'''

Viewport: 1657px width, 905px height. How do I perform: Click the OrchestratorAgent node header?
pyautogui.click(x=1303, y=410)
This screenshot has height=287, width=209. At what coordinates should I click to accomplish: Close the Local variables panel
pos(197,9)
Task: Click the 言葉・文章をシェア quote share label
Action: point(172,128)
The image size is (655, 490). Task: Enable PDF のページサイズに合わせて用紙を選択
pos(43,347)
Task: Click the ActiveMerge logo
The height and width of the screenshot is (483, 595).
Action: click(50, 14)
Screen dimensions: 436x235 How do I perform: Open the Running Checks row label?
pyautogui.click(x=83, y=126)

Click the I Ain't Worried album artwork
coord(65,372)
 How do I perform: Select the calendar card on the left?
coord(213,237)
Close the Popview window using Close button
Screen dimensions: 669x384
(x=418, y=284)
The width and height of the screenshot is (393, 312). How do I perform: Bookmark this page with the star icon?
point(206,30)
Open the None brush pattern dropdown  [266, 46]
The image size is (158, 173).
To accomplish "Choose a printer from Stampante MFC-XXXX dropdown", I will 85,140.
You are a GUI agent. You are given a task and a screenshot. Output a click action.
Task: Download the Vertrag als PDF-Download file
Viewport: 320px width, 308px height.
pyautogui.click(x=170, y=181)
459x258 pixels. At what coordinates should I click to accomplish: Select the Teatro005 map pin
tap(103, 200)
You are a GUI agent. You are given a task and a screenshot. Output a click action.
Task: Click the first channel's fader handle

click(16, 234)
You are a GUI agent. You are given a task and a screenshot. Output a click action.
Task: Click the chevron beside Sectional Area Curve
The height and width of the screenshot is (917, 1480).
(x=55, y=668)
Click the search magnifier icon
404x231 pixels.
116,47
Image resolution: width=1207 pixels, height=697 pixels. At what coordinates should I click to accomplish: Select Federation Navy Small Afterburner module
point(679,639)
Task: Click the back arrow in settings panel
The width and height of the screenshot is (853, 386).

'''

== What is required ==
Which lines in the listing above include the string "dropdown"? Copy each of them.

== Exercise solution ==
Open the None brush pattern dropdown  [266, 46]
To accomplish "Choose a printer from Stampante MFC-XXXX dropdown", I will 85,140.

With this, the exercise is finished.